Six hours later, after drifting in and out of sleep on the scummy platform, our belated train arrived, and we made haste for our clean 2-tier air-con sleeper train, tipping the helpful porter who waited with us at the platform the entire time.  We were happy to arrive in Varanasi, and after we helped an old Venezuelan woman find her way to the city, we jumped in our shower at our awesome riverside hotel and cleansed our frankly disgusting bodies of the filth of India’s worst.



Varanasi, as it is with all other Indian cities we have visited, was completely different, but fully intense.  The touts here were the most persistent, and while my cold heart makes it quite easy for me to brush off the consistent offers of help and trinkets, my soft father falls victim with far less effort required.  He is getting better, but I always keep one eye and ear on him when we walk the streets. 
The Ganges river, the holiest river in Varanasi, the holiest city in India, is putrid.  It is a cesspool of filth, sewage, rubbish, animals, dead bodies (human), and mud.  To Indians here this is as normal as a daily shower, and they go about bathing, praying and even drinking from it.  From my perspective if I went for a swim in it, I bet I would emerge with a third arm or instant cholera, so for the time being I have steered quite clear, and have tried to convince my ever clever father that no matter how holy the river may be, Shiva won’t protect you from the multitude of death dealing amoeba that just can’t wait to have a swim in your bloodstream.  So far I’ve succeeded.



Next up:  Hilltop station of Darjeeling, then Kathmandu in Nepal.  Hell yes, this is where MY part of the trip begins.


Saturday, 10 September 2011

Suitcase bomb, Cattle class, Huge fortress



The beginning to the trip was standard.  Father and I went through the routine of airports, plane trips and customs.  We live in the future so I won’t extrapolate this segment of the trip as you all know the what happens.  We arrived in Delhi international at 2:30am and quickly caught an, in hindsight, expensive taxi to the innards of the city of 13 million.  According to my guide, Paharanj was a happening place so we made a beeline there.  We got out of the taxi to a dark ten metre wide street with large piles of rubbish and street sleepers galore.  I took the lead and we navigated the rather scary road without trouble, until we found a hotel, Vivek.  Of course we chose air conditioning as it was cheap regardless and we were soft.



In the morning (same day) four hours later, my dad looked out the window to the same street in the daylight.  Asking him what he saw, he responded: “The Apocalypse”.  Yes, it was quite chaotic and it was quite the shock to the senses to see how everything so chaotic yet still organised somehow, functioned especially with two green westerners in the midst.

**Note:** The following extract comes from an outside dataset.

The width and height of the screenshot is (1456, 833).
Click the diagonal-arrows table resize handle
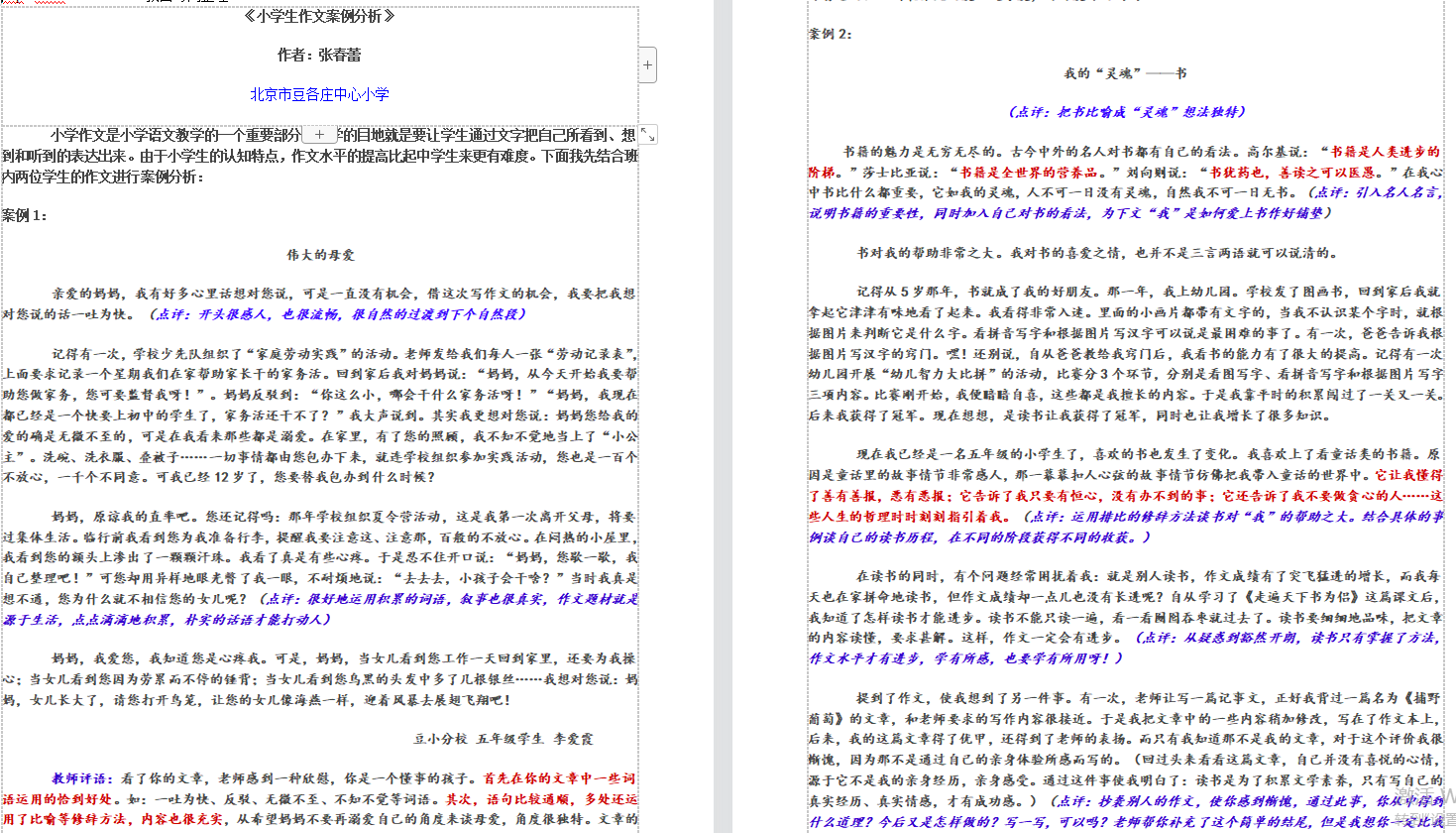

Naturally we went straight to the rail station nearby to book ticket straight out of Delhi, and were promptly given the run around by a quite official looking tout who took us to the ticket agent of his choosing where we booked our itinery for the first month of the trip.  We likely paid more than we would have at the official station kiosk, but it was good to have it all done in a few hours.  The agent also threw in a driver for us to show us around the city for the day, but really, this was a minimum security jail term, as we basically had to do as the driver told us until our train to Jodhpur at 9pm that night.  We of course were worried about the legitimacy of our ticket agent and the fact our packs were in the boot of the driver’s cab, who could abscond at any moment so the whole day we had our suspicions.

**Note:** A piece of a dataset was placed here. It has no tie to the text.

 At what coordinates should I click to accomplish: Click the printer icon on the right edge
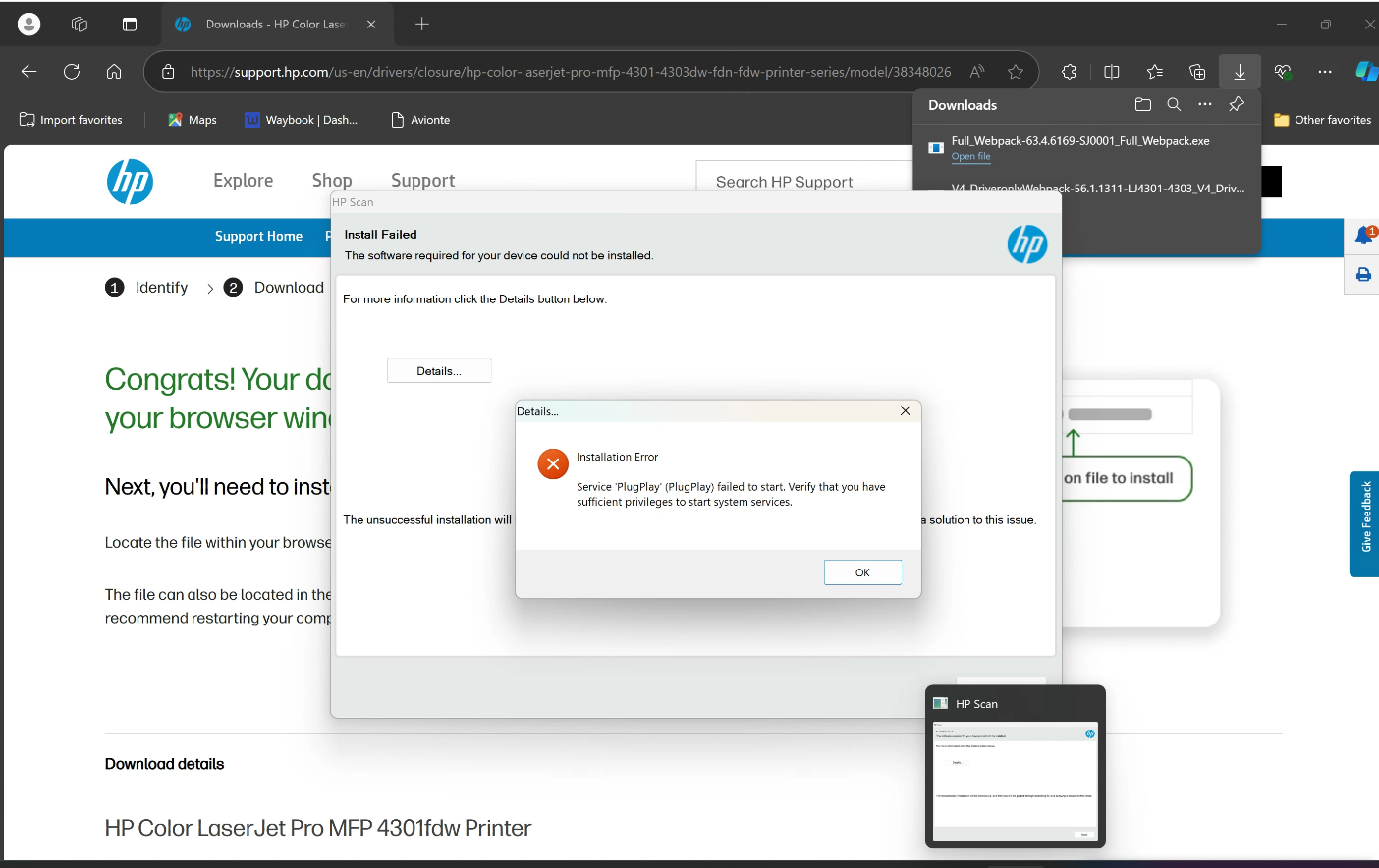1362,275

Babu the driver deposited us at a linen and sari market where my father was quickly suckered in to buying two (rather nice actually) saris.  As we were leaving, a rainstorm arrived, shortly followed by a resounding boom.  We had no idea what it was and chalked it up to India.  Later that evening we learned it was a suitcase bomb detonated outside the high courts which were close by, and twelve people were dead.


With a sigh of relief we boarded our third class rickety sleeper train bound for Jodhpur, a semi-arid desert city.  Arriving at a respectable hour this time we were assured of ourselves, and thought we’d have no trouble.  Then we found that I had left the guidebook in Babu’s car.  My dad went a ghost shade of white and was rather worried at our chances as delicious tourists in this dog eat dog country but luckily this same country has markets where literally anything can be found.  The first shop I entered had a copy of Lonely Planet India in English like it was nothing.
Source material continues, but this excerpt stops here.